Cuando uno escribe lo único que hace es arrancarse los demonios- que se llevan dentro- para ponerlos en el papel. Pero los demonios no se disipan. No desaparecen nunca. Siguen. Persisten. Uno sigue acarreando con ellos. Uno sigue acarreando con su propia alma. Con su pasado. Por ejemplo el recuerdo de mi primera casa aún me persigue. Era un departamento de dos por dos en Independencia. El 48595. Aún tengo grabado el sitio exacto donde mi mamá puso nuestra primera mesita de centro. Justo al medio del living. Al lado de un ficus gigante que prometía que sería eterno. Pasaron muchas cosas sobre esa mesita. Comimos, saltamos, y peleamos. También la rompimos y mil veces la reparamos. Esa mesita como caldo de cultivo de la nostalgia. De la siutiquería. Como sostén de las colecciones insólitas de porcelana china de mi mamá. De elefantitos, muñequitas, conchitas y chanchitos. Ese departamento fue el departamento de las Navidades y los cumpleaños, de las alegrías y la desesperación. No siempre éramos felices, no siempre la casa estaba bonita, pero siempre estaba llena de crujidos que eran nuestros. Odiábamos y amábamos esas paredes. Eso porque eran una extensión más de nosotros mismos. Testigos fieles de nuestra oscuridad y nuestros colores santos.
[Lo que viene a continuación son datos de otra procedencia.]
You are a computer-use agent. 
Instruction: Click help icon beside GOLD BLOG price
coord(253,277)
La época en que estuvimos ahí, fue definitivamente la época en que fuimos más felices. Aún me veo escapándome de la tina mojada, dejando mis diminutas huellas marcadas en los pasillos, como uno más de mis arranques por llamar la atención. Estirando mis bracitos diminutos para que nadie fuese a pensar que yo no existía, que no iba a ser capaz de hacerle la lucha a este mundo. Aún me veo desfilando con los collares siúticos de mi mamá, en un empeño por ser como ella. El desfile eterno hasta que finalmente nos cambiamos de casa. A una casa más grande y oscura que se estaba descascarando entera. La casa como proyecto de triunfalismo. Falso obvio. La casa como la metáfora más lúcida de nosotros mismos. La televisión todo el día, encendida. El jugo sintético en polvo, sobre la mesa. La tele como una visita, la tele como un pasajero, la tele como un miembro más de nuestra familia. Siempre ahí. La excusa perfecta para no hablar. Para no indagar en esas pequeñas fisuras y heridas que nos estaban destrozando enteros. Si hubiésemos sido psicópatas, fácilmente nos hubiésemos cortado en pedacitos. No teníamos razones para no matarnos. En las familias siempre hay razones para matarse.
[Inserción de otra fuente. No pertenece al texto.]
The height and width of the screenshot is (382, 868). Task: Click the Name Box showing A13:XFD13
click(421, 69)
Y la perra también estaba ahí. La perla. Omnipotente. La recogida negra. Negra como un carboncillo. Siempre haciendo sus necesidades en todas partes. Perturbando. Ladrando. Haciendo de todo para llamar la atención. Y yo ahí, nuevamente Cassandra, la niña de las rodillas chuecas, de los desaciertos. La niña de la eterna búsqueda que hoy simplemente se decide a darle un final definitivo a este diario.